False Imprisonment

False imprisonment refers to the illegal restraint of an individual against her will by somebody without legal authority or explanation. As an example, an armed bank thief shouts at the customers to get down on the floor, making threats that he/she will shoot them if they will attempt to escape. Knowing that they will be killed if they attempt to leave, they are held against their will. Thus, these captive bank customers can file charges and claim damages against the bank thief. The bank thief will be sued with the crime of false imprisonment. Policemen can also be charged with false imprisonment if they go beyond their authority like detaining somebody without due justification.

Any person, who purposely limits the freedom of movement of an individual with his /her permission and without legal justification, may be held responsible for false imprisonment, which is a both civil and criminal act. It can happen in a room, in a moving vehicle, or on the streets, as long as the person is limited or unable to move freely against his/her will.

In the same way, “false arrest” refers to a situation somebody arrests another person without legal authority to do such act and this act becomes false imprisonment once the person “arrested” is taken into custody.

Elements of False Imprisonment Claim

All states have their false imprisonment laws to safeguard people from illegal detention or confinement. To show that a false imprisonment case happens, here are the essential elements that must be present:

  • There must be a willful detention;
  • That the detention must be without permission or consent; and
  • That the detention is illegal or unlawful.

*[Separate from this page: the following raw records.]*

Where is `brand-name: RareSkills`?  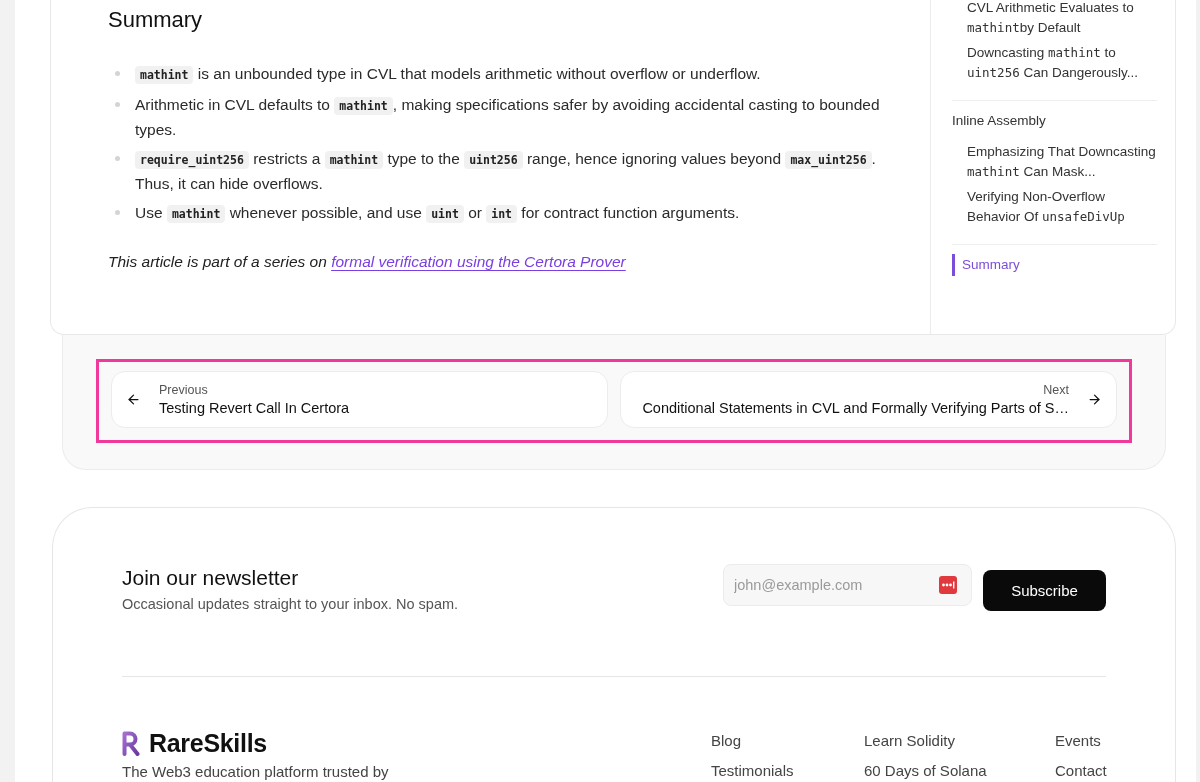 brand-name: RareSkills is located at coordinates (208, 743).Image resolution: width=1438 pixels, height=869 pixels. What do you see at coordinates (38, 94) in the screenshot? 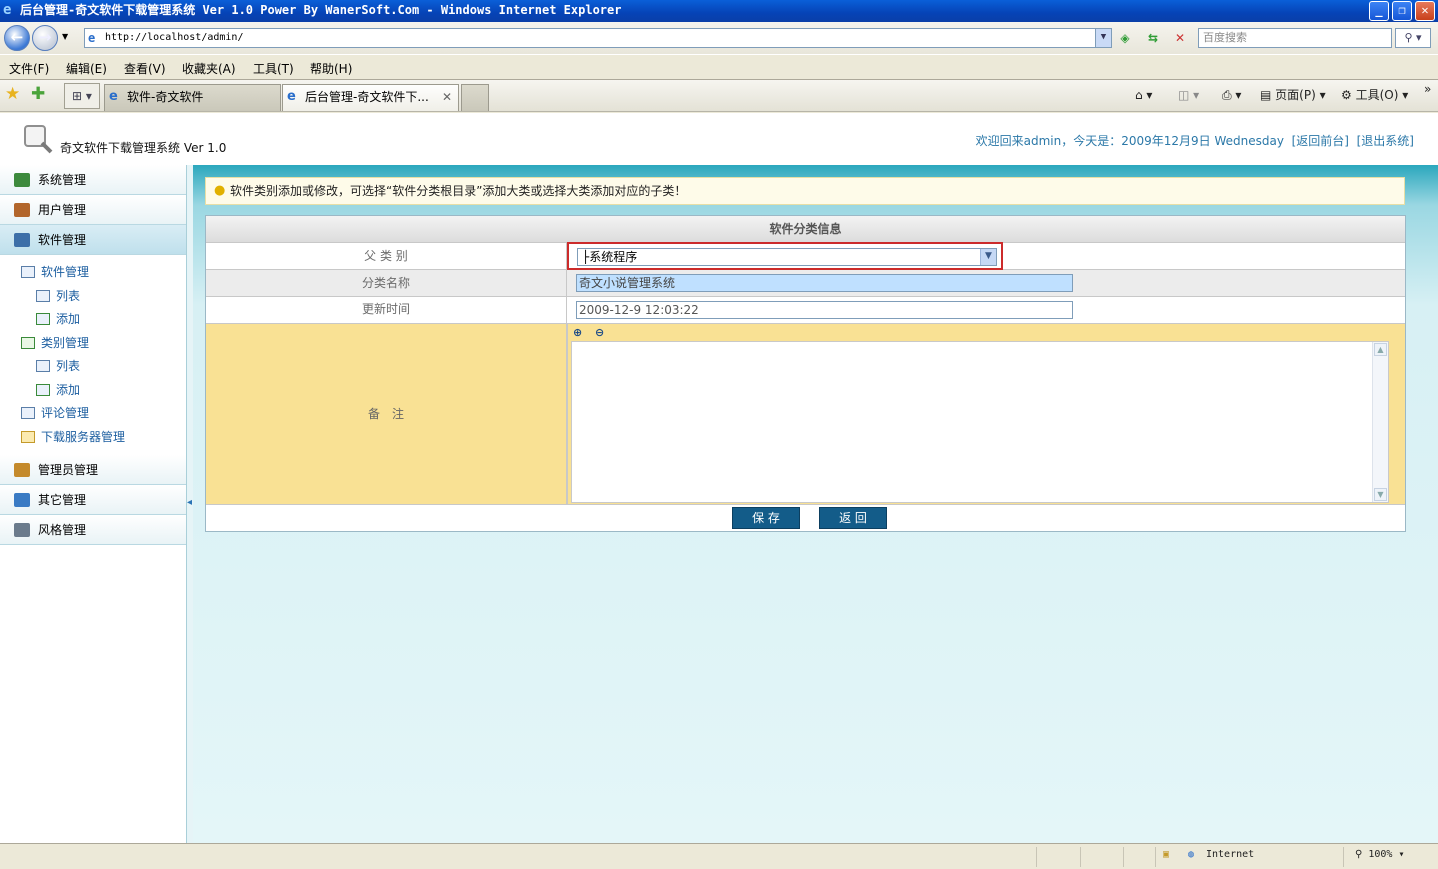
I see `add-favorite-icon: ✚` at bounding box center [38, 94].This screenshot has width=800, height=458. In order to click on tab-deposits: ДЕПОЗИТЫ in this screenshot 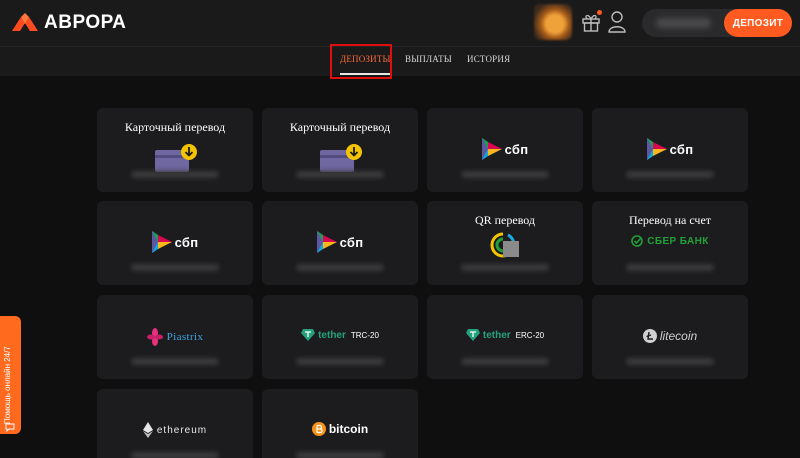, I will do `click(366, 64)`.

False imprisonment comes in many forms which include the threat or use of authority that detains you against your will or without permission. Physical force is usually used but it is not needed. Furthermore, restraining a person may be enforced by physical hindrances like being locked in a vehicle, or through unreasonable duress like holding somebody “within the bounds of a fixed area” for a long duration period of time.

The person who is claiming false imprisonment must have reasonably determined that he/she is being confined or detained. The court will probe whether his/her belief is reasonable by knowing what can be a reasonable prudent individual under the same circumstances will do or think.

Furthermore, the individual who does the detention or confinement of another individual must have intended to detain or confine, and does not have the privilege to do so, like the shopkeeper who is investigating with permission a shoplifting incident in a store or civilians who witness the felony.

Some samples of false imprisonment include:

  • An individual holding something very valuable to another individual with the intention of making the other person remain in a fixed place, and without the permission or consent of the person whose valuables are held;
  • An individual taking the other person without his/her permission or consent, and holding them so they cannot leave or escape;
  • An individual locking somebody in a room without his/her consent or permission;
  • An employer detaining somebody for inquiry for unreasonable duration of time, for suspected theft;
  • A security guard or a store owner who confines somebody for unreasonable duration of time basing on the way you dress or look;
  • Nursing home staff who is treating a patient without his/her permission under the physical or emotional threat

The following are things that do not comprise false imprisonment:

  • An individual who takes your arm but you are aware and know that you can free yourself from his/her grip without the fear of reprisal;
  • A storekeeper who confines you for a reasonable duration of time for inquiry based on potentially cause, as if he/she saw that you take a hidden item out of the store without paying for it
  • Any claim that you are falsely confined or held because you were discovered innocent of a crime
  • An individual who closes the front door and asks you not to leave, but you know you can leave through an open door

Defenses to False Imprisonment Claims

The defenses to false imprisonment claims usually become a question whether the person who is claiming the imprisonment gives permission, either it is actual or implied, or whether the person who detains somebody has reasonable reasons to justify the imprisonment. Here are the common defenses to false imprisonment case:

Voluntary Consent

An individual who agrees to detention, without duress, force, or fraud, may not be able to claim false imprisonment later. Hence, voluntary permission or consent to detention is usually a defense to false imprisonment.

Police Privilege

The police office, in all the states, have the right to detain somebody they have probable cause to believe that he/she is engaged in a wrongful act, or when they believe that a crime is committed.

Shopkeeper’s Privilege

There are several states that have laws to protect their merchants from false imprisonment claims. These are the laws that permit the merchants to confine retail patrons for a short period of time when they have probable reasons to believe that the person commits retail theft. There are some circumstances where the shopkeeper is restricted to confine a person by requesting an I.D., making reasonable inquiry whether the person bought the item, and/or to detain the person until police officers arrive.

To determine a liability, the court will investigate on whether the actions of the store under the circumstances are reasonable. The guilty shoplifter can still charge for false imprisonment when the detention is unreasonable.

Citizen’s Arrest

There are certain cases when the individual who is not a law enforcement officer can make a “citizen’s arrest” through calling the police officer when a crime is committed or tried in their presence, even though this type of defense does not mean to give the citizens the rights to take the place of law enforcement.